Pumpkin cake

This is a pumpkin cake recipe for people who want:

an easy, foolproof recipe (just wait until you see how simple it is!); a cake with excellent pumpkinness* that’s not overwhelmed by the use of excessive store-bought spice mixes; a crumb that’s springy, soft and moist, rather than tight/dense or airy/delicate (like angel cake); a big cake to feed lots of people without the deft required to cut tall layer cakes into 16 tiny slivers; and a cake with excellent frosting-to-cake ratio. Specifically, a cream cheese maple frosting. A dreamy combination with pumpkin!

So if all that sounds good to you, read on!

  • I am not sure that’s a word but it seems fitting here.

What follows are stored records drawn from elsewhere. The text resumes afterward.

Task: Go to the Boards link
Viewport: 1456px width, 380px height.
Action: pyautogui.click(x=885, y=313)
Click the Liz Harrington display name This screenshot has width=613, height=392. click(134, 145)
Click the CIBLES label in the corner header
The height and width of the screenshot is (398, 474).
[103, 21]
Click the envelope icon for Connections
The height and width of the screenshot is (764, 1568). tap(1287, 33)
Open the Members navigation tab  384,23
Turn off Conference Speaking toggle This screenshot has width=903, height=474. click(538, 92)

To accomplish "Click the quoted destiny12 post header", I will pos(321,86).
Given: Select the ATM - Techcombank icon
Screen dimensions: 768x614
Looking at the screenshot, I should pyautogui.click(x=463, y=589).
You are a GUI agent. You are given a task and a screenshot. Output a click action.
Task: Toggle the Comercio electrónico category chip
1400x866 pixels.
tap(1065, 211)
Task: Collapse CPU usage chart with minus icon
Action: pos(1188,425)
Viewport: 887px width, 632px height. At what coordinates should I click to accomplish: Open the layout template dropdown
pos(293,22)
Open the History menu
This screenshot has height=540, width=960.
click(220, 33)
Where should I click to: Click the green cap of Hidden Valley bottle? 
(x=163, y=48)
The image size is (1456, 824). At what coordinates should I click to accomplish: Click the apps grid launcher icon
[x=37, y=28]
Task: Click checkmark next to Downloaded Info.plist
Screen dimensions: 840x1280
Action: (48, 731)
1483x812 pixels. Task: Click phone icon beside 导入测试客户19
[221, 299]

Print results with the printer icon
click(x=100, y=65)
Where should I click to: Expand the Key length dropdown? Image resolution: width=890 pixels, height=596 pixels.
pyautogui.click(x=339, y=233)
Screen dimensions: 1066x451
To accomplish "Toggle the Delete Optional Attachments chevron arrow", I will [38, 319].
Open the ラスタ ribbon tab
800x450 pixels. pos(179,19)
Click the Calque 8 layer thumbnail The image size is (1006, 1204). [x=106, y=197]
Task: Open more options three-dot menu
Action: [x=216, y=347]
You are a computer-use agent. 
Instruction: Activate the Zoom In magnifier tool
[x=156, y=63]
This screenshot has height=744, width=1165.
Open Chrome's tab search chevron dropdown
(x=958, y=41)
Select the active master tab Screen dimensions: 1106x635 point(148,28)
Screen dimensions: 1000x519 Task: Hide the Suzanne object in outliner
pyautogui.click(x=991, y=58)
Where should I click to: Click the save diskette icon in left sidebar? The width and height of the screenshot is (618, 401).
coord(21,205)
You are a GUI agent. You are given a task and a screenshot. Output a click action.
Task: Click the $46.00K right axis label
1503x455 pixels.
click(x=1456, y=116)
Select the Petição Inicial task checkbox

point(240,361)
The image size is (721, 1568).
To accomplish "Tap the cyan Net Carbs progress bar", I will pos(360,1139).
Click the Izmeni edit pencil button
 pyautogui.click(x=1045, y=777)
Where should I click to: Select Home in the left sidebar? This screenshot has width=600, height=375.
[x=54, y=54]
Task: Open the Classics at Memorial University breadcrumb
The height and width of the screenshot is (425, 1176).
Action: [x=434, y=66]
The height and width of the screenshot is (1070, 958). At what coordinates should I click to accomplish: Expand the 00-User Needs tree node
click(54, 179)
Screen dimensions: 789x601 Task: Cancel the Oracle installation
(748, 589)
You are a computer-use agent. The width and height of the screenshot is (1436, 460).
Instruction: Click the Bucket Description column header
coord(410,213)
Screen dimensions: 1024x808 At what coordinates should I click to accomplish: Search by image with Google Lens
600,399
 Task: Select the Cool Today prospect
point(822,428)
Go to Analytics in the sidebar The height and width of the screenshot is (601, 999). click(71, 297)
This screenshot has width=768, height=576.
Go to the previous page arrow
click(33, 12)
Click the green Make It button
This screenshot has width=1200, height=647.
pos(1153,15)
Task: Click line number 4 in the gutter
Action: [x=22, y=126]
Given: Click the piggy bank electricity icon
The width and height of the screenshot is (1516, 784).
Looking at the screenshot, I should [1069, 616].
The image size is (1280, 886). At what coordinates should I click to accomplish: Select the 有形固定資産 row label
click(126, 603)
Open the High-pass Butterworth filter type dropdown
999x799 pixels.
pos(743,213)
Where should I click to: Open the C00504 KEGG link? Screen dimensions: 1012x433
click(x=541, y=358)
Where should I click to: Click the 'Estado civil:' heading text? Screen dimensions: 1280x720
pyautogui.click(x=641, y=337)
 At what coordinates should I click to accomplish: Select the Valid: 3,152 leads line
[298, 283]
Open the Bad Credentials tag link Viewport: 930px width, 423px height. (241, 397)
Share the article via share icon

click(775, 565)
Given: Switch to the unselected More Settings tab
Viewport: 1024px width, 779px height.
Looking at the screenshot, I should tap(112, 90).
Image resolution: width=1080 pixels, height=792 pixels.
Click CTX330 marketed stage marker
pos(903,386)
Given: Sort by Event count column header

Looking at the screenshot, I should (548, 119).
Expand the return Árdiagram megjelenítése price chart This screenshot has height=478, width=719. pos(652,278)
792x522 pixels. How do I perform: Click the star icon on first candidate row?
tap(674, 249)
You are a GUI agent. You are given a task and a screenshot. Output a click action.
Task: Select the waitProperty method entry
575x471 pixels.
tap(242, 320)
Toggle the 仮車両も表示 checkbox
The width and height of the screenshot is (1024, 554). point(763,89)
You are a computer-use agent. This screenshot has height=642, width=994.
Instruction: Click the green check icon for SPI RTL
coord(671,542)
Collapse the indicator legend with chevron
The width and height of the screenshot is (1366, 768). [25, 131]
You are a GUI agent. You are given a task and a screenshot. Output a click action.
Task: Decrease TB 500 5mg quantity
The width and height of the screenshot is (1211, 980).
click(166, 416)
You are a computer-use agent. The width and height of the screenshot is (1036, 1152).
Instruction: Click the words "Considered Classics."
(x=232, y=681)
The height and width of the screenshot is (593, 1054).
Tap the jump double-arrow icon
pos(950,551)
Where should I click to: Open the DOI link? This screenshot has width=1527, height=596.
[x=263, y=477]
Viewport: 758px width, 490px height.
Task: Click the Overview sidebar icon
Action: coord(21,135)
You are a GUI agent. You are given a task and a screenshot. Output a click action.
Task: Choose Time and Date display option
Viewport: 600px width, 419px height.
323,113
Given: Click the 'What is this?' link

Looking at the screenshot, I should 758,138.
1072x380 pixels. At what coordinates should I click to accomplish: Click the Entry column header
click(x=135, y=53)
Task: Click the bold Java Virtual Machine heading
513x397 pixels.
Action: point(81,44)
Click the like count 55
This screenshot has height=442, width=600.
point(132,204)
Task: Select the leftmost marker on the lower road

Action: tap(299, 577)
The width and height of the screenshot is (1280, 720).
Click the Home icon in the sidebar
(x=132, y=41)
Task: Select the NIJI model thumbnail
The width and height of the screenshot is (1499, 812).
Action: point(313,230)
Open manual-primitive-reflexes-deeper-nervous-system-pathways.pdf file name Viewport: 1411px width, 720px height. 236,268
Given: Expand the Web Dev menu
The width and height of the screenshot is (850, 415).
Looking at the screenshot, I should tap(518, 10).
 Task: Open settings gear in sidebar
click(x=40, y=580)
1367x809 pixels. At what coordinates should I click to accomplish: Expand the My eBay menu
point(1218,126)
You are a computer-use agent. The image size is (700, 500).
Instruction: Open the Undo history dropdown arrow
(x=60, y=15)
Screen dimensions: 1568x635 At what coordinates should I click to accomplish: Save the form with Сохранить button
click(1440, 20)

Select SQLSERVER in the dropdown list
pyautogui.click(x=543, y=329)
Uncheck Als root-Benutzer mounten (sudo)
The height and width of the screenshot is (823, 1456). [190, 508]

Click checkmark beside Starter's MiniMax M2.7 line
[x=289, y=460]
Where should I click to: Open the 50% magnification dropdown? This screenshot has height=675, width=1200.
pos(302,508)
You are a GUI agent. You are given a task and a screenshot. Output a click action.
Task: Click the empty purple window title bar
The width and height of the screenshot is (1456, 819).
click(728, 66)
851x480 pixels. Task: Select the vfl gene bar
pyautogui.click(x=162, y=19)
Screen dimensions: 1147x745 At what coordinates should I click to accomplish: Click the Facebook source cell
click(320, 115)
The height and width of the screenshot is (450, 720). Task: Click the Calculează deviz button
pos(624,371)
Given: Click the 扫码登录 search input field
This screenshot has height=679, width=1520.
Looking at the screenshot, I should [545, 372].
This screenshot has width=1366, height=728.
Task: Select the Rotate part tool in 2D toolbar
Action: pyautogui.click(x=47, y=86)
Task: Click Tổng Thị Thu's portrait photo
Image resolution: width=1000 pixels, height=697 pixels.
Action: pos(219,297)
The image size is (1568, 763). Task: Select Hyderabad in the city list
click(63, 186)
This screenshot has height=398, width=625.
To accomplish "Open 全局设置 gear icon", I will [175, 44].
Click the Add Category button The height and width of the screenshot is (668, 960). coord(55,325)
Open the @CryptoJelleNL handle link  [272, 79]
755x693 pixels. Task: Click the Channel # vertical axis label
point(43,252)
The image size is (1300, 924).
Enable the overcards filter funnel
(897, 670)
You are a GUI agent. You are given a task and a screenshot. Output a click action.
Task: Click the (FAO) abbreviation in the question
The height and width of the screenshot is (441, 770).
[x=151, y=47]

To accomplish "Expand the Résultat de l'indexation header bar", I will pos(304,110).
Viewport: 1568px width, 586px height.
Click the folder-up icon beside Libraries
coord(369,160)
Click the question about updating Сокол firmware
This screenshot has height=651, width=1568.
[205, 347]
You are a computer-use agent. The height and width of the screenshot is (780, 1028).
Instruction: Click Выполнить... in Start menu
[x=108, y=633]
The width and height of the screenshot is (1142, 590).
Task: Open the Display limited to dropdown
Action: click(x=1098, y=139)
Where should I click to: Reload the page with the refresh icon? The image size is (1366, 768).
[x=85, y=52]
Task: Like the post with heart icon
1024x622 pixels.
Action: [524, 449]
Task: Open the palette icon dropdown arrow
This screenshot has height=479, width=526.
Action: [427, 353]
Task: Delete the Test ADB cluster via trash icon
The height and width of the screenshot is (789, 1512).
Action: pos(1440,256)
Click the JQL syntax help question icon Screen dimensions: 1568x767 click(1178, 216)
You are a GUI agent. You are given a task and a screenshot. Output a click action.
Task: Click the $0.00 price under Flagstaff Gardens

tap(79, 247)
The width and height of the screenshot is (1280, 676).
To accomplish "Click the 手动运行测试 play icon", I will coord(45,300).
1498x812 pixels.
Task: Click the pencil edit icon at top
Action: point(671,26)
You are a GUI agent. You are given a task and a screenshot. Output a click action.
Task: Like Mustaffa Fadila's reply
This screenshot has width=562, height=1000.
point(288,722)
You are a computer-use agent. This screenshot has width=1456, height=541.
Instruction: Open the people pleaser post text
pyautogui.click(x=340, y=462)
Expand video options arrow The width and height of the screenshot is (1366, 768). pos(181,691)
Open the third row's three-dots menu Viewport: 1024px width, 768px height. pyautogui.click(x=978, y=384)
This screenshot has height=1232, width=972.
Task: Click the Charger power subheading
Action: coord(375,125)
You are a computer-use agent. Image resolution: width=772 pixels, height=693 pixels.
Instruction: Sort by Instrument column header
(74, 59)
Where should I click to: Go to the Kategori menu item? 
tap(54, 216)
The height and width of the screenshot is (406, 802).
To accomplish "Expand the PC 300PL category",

Ingredients in Pumpkin Cake

Here’s what you need to make this cake.

Pumpkin puree options

I use fresh because it tastes better and takes 8 seconds to puree. Plus, canned pumpkin isn’t readily available here in Australia. 🙂 But canned works perfectly fine! Canned pumpkin is a convenient option if you can get it and it works perfectly for this cake. But if you use pureed fresh pumpkin, you’ll be rewarded with a better tasting cake! It’s just a plain fact that freshly cooked pumpkin tastes better than something that’s been sitting in a can for months / years. Yes, we made and compared them side by side. 🙂 Use what works for you! To make your own pumpkin puree, just boil chunks of pumpkin for 10 minutes or until very tender. Then blitz – it literally takes 8 seconds.

Pumpkin cake batter

Here are the other ingredient you need for the batter:

Flour – Plain / all-purpose flour. Self raising flour (also called self-rising flour) will work but it won’t rise as much. I haven’t tried this cake with gluten-free flour. Oil – Any neutral flavoured oil like canola and vegetable oil. Using oil instead of butter keeps this cake moist. Why? Because butter firms up at room temperature whereas oil does not. So cakes made with oil are more moist. However, the trade-off is that butter tastes better than oil. In this cake, we’ve got other flavours at play here – the pumpkin and cinnamon. So I don’t miss the butter! Baking powder – This is what makes the cake rise. As a side note, the original version of this cake used a combination of baking soda and baking powder. However, over the years, I’ve found that using only baking powder gives the cake a softer crumb. Plus, we cut out one ingredients. 🙂 Cinnamon – Flavour! Classic combination with pumpkin. Sugar – Regular white sugar, or caster sugar / superfine sugar. Large eggs at room temperature, which means eggs that are 55-60g/2oz each sold in cartons labelled “large eggs”. They need to be at room temperature, not fridge cold, so they blend into the ingredients better. More information on the right eggs for baking here! Salt – Just a touch, to bring out the other flavours in this cake. Standard baking practice these days. 🙂

Cream cheese frosting

There is no better frosting for pumpkin cake! Here’s what you need:

Cream cheese – use BLOCK, not the spreadable cream cheese in tubs (too soft). If you can only get the spreadable cream cheese, add extra icing sugar to correct the consistency. Softened unsalted butter – softened but not super soft / borderline melting. Icing sugar aka powdered sugar – 🇦🇺 Australia, use soft icing sugar, NOT pure icing sugar (which is used for things like royal icing ie sets hard). Vanilla extract – For flavour. Maple syrup – UGH, forgot to put it in the photo! This is for drizzling on top. I wanted to put it in the frosting but it made the frosting too loose.

How to make Pumpkin Cake

WHY CAN’T ALL CAKES BE THIS EASY???!! And now it’s time to dig in!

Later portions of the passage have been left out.